__Tasks to perform__.
1 – List every company or organization named in the passage about Virgin America below.
2 – Continue the passage about Virgin America's public offering from its final sentence.

Virgin America is a low cost airline with a good reputation among its customers. In fact, Consumer Reports put the company at the top of the list in customer satisfaction when it rated airlines in 2013, saying that the airline had received, “some of the highest customer satisfaction scores any airline has in years.” Everyone loves a company that succeeds while doing the right thing by its customers, rather than pinching them for every penny and cutting back on services, but with Virgin America now set to go public, a number of potential PR issues loom.
Most obviously, there was the recent crash of a Virgin Galactic prototype space-tourism rocket which resulted in the death of the flight's co-pilot, Mike Alsbury. The two companies are not the same, but they are both part of the Virgin Group headed by billionaire Richard Branson. The Virgin Group holds only a minority stake in Virgin America, meaning that it does not have a controlling interest in the company, but the distinction may not matter to investors who are considering whether they want to buy into an airline IPO, which tend to carry high risk under any circumstances, when the name of the airline is one associated so recently with a fatal crash.

__Given records__.
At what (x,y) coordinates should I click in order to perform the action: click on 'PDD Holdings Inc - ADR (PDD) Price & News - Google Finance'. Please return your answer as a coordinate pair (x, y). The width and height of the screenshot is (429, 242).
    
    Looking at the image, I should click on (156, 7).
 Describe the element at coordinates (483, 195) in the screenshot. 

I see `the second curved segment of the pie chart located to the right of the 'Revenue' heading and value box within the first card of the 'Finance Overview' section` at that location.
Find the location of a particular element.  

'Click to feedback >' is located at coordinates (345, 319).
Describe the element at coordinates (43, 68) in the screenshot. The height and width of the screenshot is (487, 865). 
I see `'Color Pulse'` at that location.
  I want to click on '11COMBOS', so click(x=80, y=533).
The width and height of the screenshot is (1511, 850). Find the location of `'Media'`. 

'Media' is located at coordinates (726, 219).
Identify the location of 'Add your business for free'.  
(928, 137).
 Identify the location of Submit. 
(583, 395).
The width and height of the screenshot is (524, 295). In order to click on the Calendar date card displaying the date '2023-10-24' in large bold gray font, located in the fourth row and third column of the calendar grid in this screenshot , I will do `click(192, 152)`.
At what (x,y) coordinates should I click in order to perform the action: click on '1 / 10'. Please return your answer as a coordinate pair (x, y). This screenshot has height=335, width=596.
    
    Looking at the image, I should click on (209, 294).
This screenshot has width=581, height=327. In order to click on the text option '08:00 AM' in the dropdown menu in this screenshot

__Exercise responses__.
1 – Virgin America, Consumer Reports, Virgin Galactic, Virgin Group

2 –
Then there is the proposed ticker symbol, VA. It's a perfectly respectable pairing of letters, as we in Virginia know, but it also stands for Veterans Affairs, a Federal department that seems, for whatever reason, to have failed to adequately serve America's veterans, casting shame on us all in the process. The scandal has been around for a while, but fresh revelations continue to emerge, and it can't be to Virgin America's benefit to have so much ugliness pop-up every time someone does a google search for its ticker.
Lastly, for those who pay attention to this sort of thing, there is the whiff here of the modern stock market trend of benefitting those at the highest levels more than others. The company's chief executive C. David Cush has said he is hoping to raise $300 million in the IPO and use it to promote employee loyalty. He further indicated that employees would be able to buy shares “at the same price, and at the same time, as Wall Street,” although it isn't clear whether that means customers can get the shares at the IPO price. (If they can, why wouldn't he say that?)
The company is indicating that it is doing its workers a favor by allowing them to give the company money for stock, at what will, presumably, be some sort of favorable terms. That's great, but it isn't quite as great as if they raised money from the Street and actually used it to pay their employees. Those who aren't paying attention to this sort of thing should be, as the apparently contagious allergy towards paying higher wages is clearly among the greatest remaining obstacles standing between the ho-hum economy of today and true prosperity.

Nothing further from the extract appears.